- Official name: Hausa Day
- Observed by: Hausa people
- Type: International
- Celebrations: Cultural and educational events
- Date: 26 August
- Next time: 26 August 2026
- Frequency: annual

= Hausa Day =

Annual cultural celebration

Hausa Day (Hausa: Ranar Hausa), formally known as #RanarHausa, is an annual cultural celebration observed on 26 August by the Hausa people, an ethnic group of West Africa. The day celebrates Hausa cultural heritage, traditions, language, and art. World Hausa Day is celebrated in the Hausa diaspora.

==History==
Hausa Day was introduced on August 26, 2015, by Nigerian journalist Abdulbaki Aliyu Jari. Jari's goal was to promote the Hausa language online and raise awareness of the challenges facing it. Jari suggested participants use Hausa on their social media, either by posting adages or coming up with new Hausa words for emerging ideas and technology. He also asked participants to share photos of Hausa traditions and culture.

== Events ==
In-person celebrations of Hausa Day have been held in Ghana and Nigeria, and in locations outside of West Africa, such as Istanbul.

Celebrations may include Hausa foods, musical performances, Dambe competitions, and demonstrations of traditional Hausa crafts.

===Ghana===
In 2022, the Hausa community in Accra, Ghana held a Hausa Day event, with the theme, "Hausa, an Indispensable Tool in Ghana's Development". The event aimed to unite Hausa youths across Ghana, encouraging them to showcase and support their talents and abilities. The event was attended by Ghanaian delegates alongside the notable linguistic personalities such John Dramani Mahama, the National Chief Imam, Sheikh (Dr) Osman Nuhu Sharubutu.
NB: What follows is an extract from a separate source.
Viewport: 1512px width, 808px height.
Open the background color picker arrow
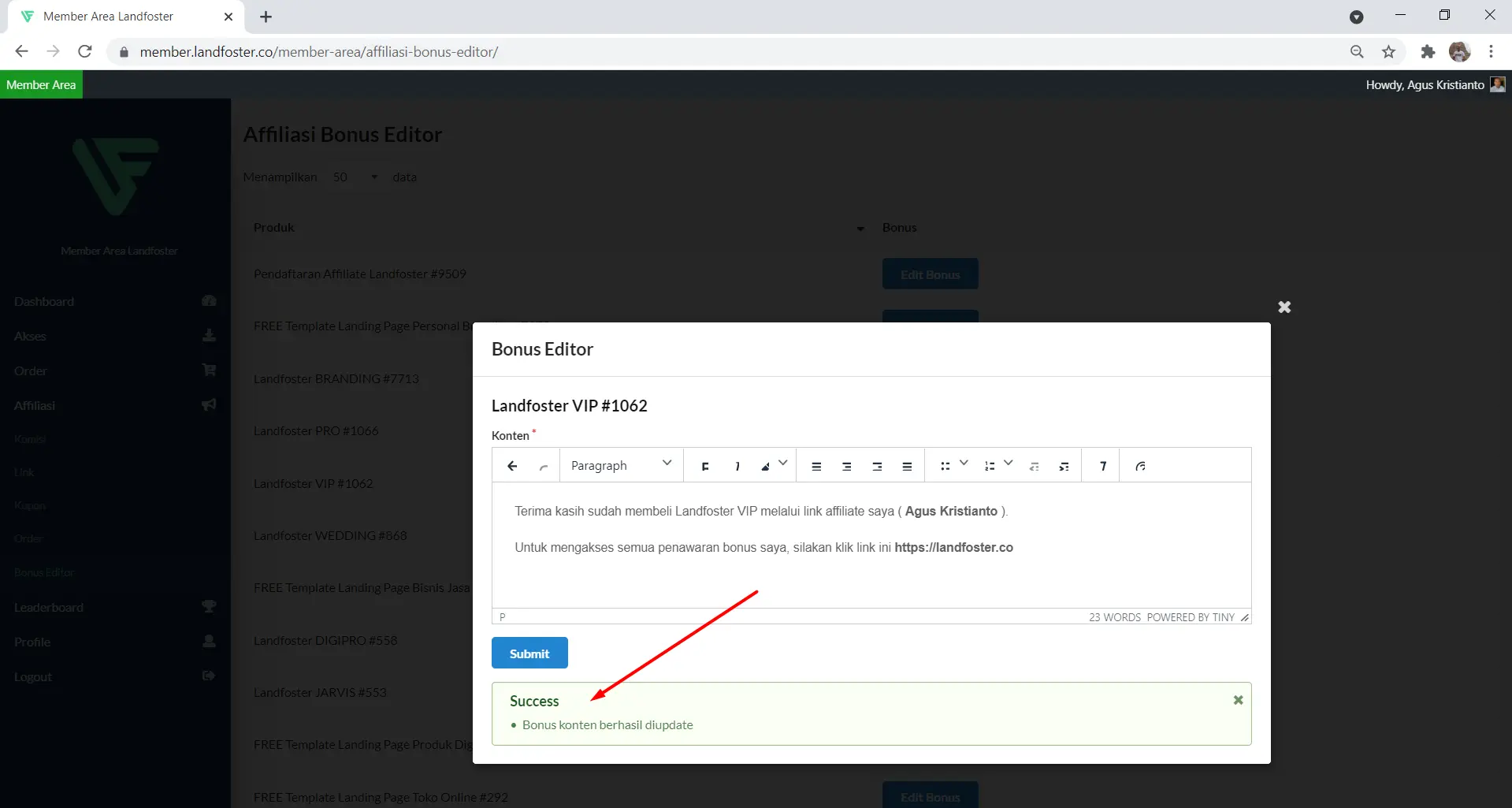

A highlight of the celebration was the traditional wrestling competition, Dambe.

===Nigeria===
By 2020, in-person Hausa Day events were held in 16 Nigerian states.

In 2024, a Hausa Day event in Kaduna was organized by the Centre for the Development of Hausa Language.

The palace of the Emir of Daura, located in the ancient city of Daura in Katsina State, hosted the 2025 International Hausa Day celebration.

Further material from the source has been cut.